A homeless encampment is seen in Tenderloin District of San Francisco, California, United States on June 6, 2023. (Tayfun Coskun/Anadolu Agency via Getty Images)

The results came a little over two months after San Francisco launched a costly $6 million ad campaign in a bid to attract tourists and business travelers — one of many efforts from the city, led by Democratic Mayor London Breed, to revitalize downtown.

The city has faced a wave of recent bad headlines amid an ongoing crime wave, drug abuse epidemic, and homeless crisis. A high cost of living and layoffs in the tech industry are further saddling San Francisco, which has been simultaneously weighing proposals to potentially dole out millions of dollars each to qualifying Black residents as a way to make amends for slavery and racism. The city is facing a massive $780 million two-year budget deficit.

Downtown San Francisco has been affected more than other parts of the city by these myriad factors. Vacancies in office buildings are currently at about 33%, more workers are staying home in a post-COVID world, and some smaller businesses have left with a pool of fewer customers.

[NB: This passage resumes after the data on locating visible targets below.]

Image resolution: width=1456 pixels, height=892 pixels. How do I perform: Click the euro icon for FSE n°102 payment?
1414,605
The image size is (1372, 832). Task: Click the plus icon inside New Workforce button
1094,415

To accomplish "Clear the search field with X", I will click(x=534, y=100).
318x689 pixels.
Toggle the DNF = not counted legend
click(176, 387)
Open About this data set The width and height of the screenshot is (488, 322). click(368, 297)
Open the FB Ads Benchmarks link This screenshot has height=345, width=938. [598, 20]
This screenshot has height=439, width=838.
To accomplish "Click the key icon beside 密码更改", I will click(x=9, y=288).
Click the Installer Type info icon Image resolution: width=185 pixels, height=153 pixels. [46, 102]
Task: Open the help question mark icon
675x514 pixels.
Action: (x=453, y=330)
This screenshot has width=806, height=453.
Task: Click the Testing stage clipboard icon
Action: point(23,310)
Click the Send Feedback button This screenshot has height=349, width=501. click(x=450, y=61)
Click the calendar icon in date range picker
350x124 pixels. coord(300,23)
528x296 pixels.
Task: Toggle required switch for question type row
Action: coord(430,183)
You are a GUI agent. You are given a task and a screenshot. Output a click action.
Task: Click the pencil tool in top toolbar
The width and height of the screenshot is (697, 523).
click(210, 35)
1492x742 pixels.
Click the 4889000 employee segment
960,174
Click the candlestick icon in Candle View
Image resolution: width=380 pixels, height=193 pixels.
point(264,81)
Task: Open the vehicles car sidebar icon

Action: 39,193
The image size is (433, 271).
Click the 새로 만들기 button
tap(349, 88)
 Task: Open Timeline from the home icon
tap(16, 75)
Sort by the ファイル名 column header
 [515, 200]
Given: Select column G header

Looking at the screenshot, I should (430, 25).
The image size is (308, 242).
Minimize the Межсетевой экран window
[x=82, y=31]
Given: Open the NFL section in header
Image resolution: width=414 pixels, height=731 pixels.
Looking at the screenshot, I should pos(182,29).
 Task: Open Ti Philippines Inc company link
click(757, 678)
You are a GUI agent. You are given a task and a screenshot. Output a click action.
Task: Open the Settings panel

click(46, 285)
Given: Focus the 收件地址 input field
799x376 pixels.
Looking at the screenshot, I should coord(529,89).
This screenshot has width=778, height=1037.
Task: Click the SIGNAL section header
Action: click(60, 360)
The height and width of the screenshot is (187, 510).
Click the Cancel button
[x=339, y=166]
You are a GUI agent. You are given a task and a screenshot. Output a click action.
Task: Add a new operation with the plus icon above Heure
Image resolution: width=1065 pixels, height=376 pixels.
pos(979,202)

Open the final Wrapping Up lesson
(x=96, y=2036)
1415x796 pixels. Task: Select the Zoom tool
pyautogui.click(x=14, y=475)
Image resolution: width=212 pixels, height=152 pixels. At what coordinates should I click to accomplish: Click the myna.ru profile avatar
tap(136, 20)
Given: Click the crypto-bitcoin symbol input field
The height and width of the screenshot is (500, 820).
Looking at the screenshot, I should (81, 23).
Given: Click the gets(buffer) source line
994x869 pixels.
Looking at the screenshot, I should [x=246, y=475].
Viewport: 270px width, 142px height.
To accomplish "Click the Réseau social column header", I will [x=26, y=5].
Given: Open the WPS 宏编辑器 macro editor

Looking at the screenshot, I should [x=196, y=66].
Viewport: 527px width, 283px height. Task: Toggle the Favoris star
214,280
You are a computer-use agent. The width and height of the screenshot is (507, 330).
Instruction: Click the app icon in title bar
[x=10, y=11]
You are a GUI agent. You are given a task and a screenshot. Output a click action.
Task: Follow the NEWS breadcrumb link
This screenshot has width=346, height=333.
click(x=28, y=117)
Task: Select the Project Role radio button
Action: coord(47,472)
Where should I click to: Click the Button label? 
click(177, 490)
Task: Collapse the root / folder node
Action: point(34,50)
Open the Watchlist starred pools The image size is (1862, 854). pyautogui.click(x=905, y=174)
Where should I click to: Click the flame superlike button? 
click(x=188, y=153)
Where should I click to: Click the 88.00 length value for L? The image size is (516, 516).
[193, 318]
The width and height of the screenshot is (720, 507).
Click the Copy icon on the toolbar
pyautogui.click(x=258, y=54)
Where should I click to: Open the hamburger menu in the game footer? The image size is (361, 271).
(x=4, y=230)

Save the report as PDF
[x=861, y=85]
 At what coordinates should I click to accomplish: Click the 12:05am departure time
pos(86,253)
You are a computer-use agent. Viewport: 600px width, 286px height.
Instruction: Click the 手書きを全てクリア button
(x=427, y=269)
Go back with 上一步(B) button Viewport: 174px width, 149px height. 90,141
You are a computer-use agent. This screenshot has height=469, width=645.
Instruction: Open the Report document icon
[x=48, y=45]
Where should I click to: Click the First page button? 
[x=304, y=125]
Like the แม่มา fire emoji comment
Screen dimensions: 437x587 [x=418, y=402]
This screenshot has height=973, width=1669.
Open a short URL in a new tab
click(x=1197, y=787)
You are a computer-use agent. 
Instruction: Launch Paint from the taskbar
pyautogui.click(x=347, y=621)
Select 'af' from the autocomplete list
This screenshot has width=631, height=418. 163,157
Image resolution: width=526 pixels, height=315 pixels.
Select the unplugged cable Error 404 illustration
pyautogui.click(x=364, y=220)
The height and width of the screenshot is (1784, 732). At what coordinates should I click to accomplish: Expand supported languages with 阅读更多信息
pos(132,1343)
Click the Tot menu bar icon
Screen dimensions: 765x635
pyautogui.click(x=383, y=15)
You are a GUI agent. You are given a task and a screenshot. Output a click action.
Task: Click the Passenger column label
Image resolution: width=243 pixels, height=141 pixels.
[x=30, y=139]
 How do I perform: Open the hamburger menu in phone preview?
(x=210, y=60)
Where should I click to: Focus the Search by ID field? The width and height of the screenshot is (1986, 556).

“San Francisco has been a real problem child” in terms of incomes and post-COVID downtown recovery, Susan Thompson, a San Jose-based real estate adviser who specializes in leased downtown locations, told the California Globe. “A lot of companies that were in San Francisco now have offices either outside the city or offer remote work. For the ones who remain, there are fewer businesses there catering to them. They have to contend with crime. Employees don’t feel safe, especially with the homeless problem in the city. Commutes are killing many, because a large number of people drive or take public transportation from neighboring cities or even in cities a County or two away.”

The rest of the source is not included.